7 Great CA Native Plants for Southern Sierra & South Valley Gardens – Pt 1

Greetings! Welcome to new subscribers and thanks to all of you for reading and spreading the word about this blog.  The following two-parter is something I’ve been wanting to share for a long time. So, here it is! In the upcoming weeks, I will write about plants, life, and our life with plants. Mostly native, but not always. Let me know your comments and suggestions!

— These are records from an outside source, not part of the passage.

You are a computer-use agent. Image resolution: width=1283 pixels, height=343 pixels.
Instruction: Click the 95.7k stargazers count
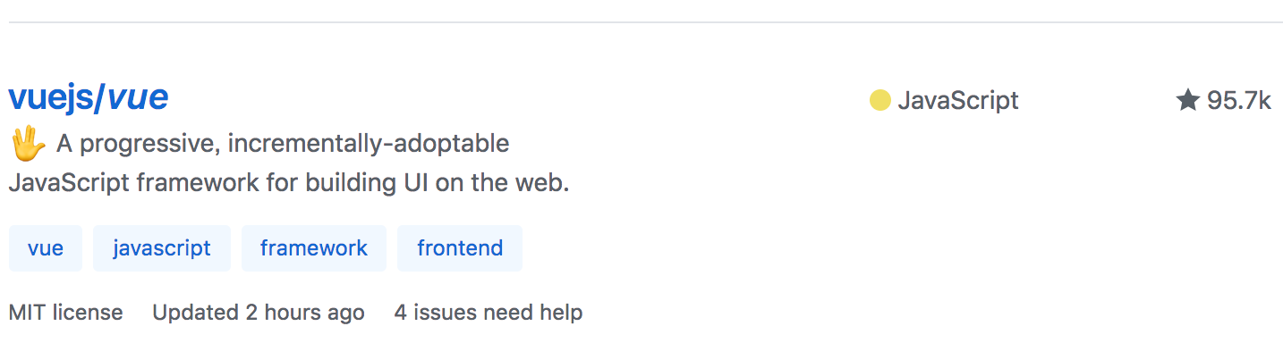tap(1239, 101)
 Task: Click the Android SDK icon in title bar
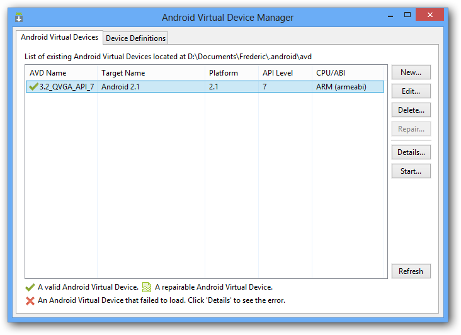19,17
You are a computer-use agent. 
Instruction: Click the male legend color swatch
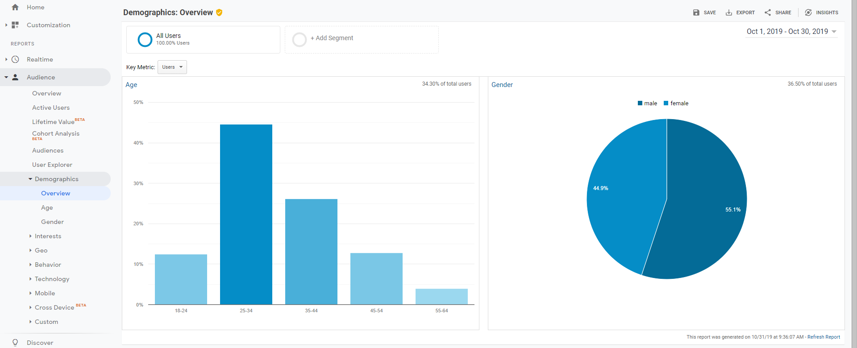click(x=640, y=103)
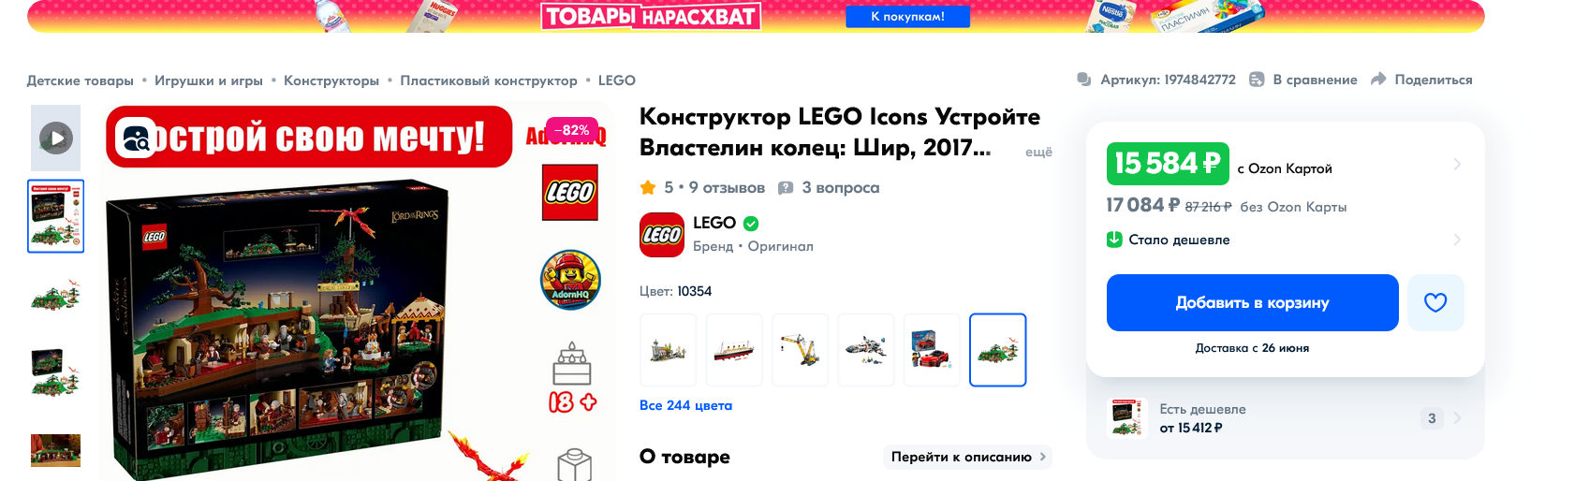The height and width of the screenshot is (481, 1589).
Task: Click the questions icon next to '3 вопроса'
Action: point(786,188)
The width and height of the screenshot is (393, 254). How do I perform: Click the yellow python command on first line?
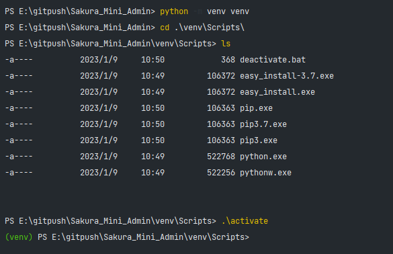tap(174, 11)
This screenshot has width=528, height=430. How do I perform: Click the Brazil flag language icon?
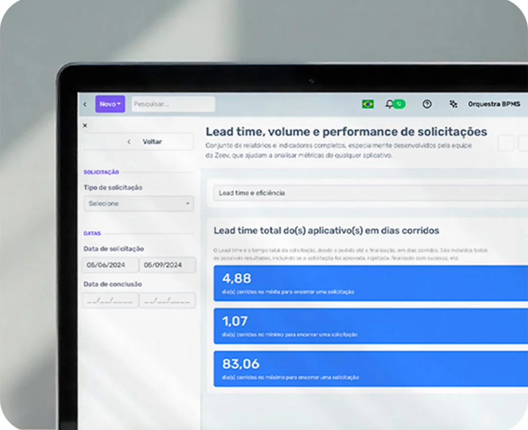pyautogui.click(x=368, y=104)
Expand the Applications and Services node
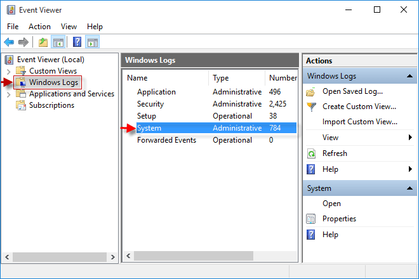Viewport: 419px width, 279px height. [8, 94]
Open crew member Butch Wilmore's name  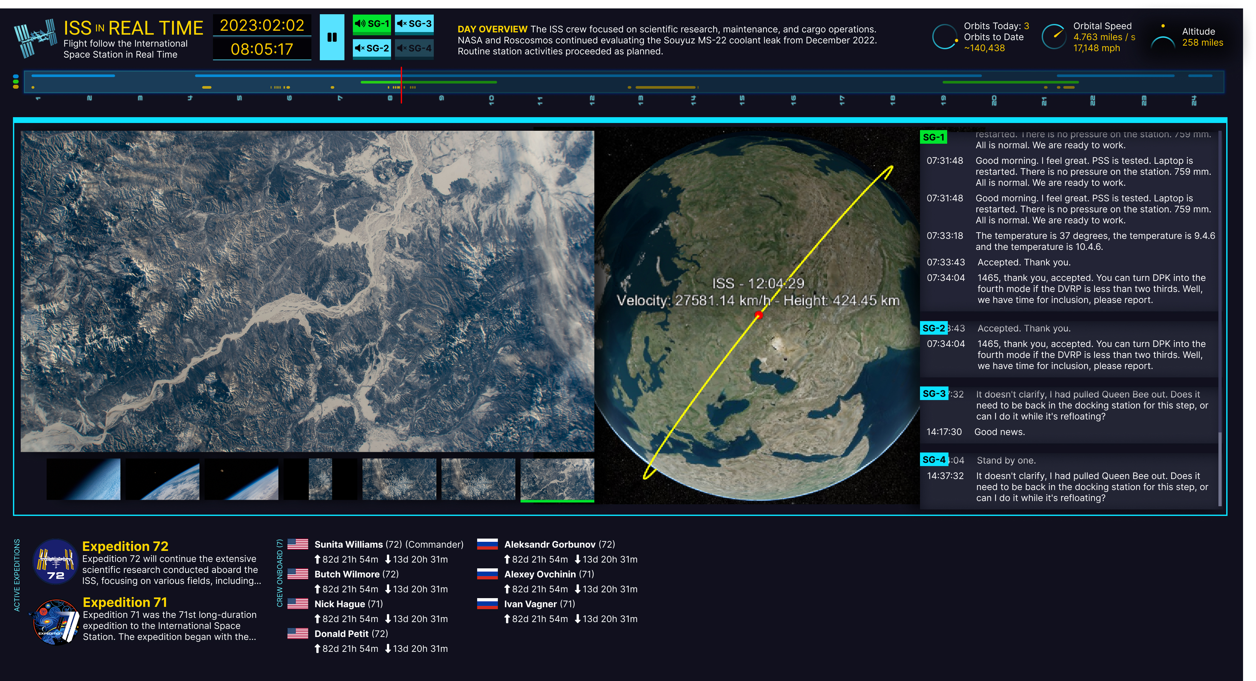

Cleveland Sage – Salvia clevelandii

This lovely low-water, evergreen shrub for sun and part sun sites works in all but the heaviest clay soils. It will probably still grow in those soils, and in shade, but it will lose one of its nicest attributes, which is that it naturally retains a compact, rounded form to about four feet. Blue flowers from mid spring to early-summer, in that oh-so-sage-like whirl shape. Blooms hold color for a few months and attract a variety of birds and pollinators. About the only care is an annual shearing of old flowers if keeping it tidy-looking is important, as in front yards. If you water it too much to keep it green all summer, it may be short-lived. If you can tolerate a bit of summer dryness, once a month watering should do and the shrub will live a decade or more. There are lots of slight variations to the species: “Pozo Blue,” “Allen Chickering,” “Aromas,” and “Winifred Gilman” are a few.

Deer Grass – Muhlenbergia rigens

Still the go-to plant for a nice, compact, large California native bunch grass. Replacement for non-native fountain grass and pampas grass. Use it to add structure to a planting bed, mark a boundary or pathway, or for modern or formal effect. Grows to about four feet wide, three or more feet tall, with tall wand-like seed stalks in spring through fall that blow in the breeze and add a lot of interest and calmness to a garden. If you use several, be sure not to crowd them too much or plant too close to a walkway. They look funny if they are over-pruned and their natural roundness lost. Trim about 50-percent or more off every year or so to keep it looking greener as it ages. Winter dormant, but not quite as ugly as a dormant fountain grass. Water low-moderately, or very little on heavy soils. As they mature, water less on everything except quite sandy soils. A traditional bakset-making plant.

Margarita BOP Penstemon – Penstemon heterophyllus X ‘Margarita BOP’

A wild hybrid between P. heterophyllus and P. laetus, according to Las Pilitas Nursery founder Bert Evans, who discovered the original seedling and named it for where he found it: “Bottom of the Porch.” Penstemons, like sage, hybridize freely. The original plant died in 1998, but fortunately the species is still in the nursery trade. The blue-to-purple flowers (color depends on site, soil and year), in spring rise above an evergreen perennial that grows 1-3 feet tall, depending on how much sun it gets. Welcome in all gardens, it tolerates neglect, but keep it watered the first year or so, then back off as it gets established. Slopes, cottage gardens, pollinator gardens, container gardens, walkway borders…the uses seem about endless.

It looks a lot like its parent, Mountain Penstemon, P. heterophyllus, which grows in our local Sierra foothills. But M BOP better tolerates garden conditions like clay-ish soil and too much water. It’s other parent, P. laetus, also grows in our foothills, but tends to be finicky in the garden. So this hybrid is so useful – thanks, Bert Evans (RIP)!

Quail Bush – Atriplex lentiformis brewerii

I wish more of us with large yards would find a spot for this hearty, soil-improving shrub. Plant it to begin restoration of disturbed, weedy, former pasture-land that you want to grow prettier plants on. Although some of us think Quail Bush is quite pretty itself. Grow it where you need a quick plant fence or privacy screen. Plant it where you want to give quail a happy home. Plant it behind darker green plants to pop the “wow” contrast in your yard. Plant it where you don’t want or can’t water regularly. About the only conditions it doesn’t like is nice, deep loamy rich soil, where it doesn’t have a job to do. This is a tough plant that once covered more of the valley floor along with its salt bush cousins. The salt bush scrublands were largely removed from the valley floor in the last 100 years to make way for mono-crop agriculture, buildings and rangeland. Protect Quail Bush from browsers and grazers when its tiny. Rabbits and cattle know a good plant when they see one and will eat it to nothing. Quail and other birds like the seeds and the cover. Lizards like Quail bush too. Hardly water it unless you want a real giant. Naturally grows to 12 feet or so. Sure, you can hedge it. Just don’t baby it and it will be very happy.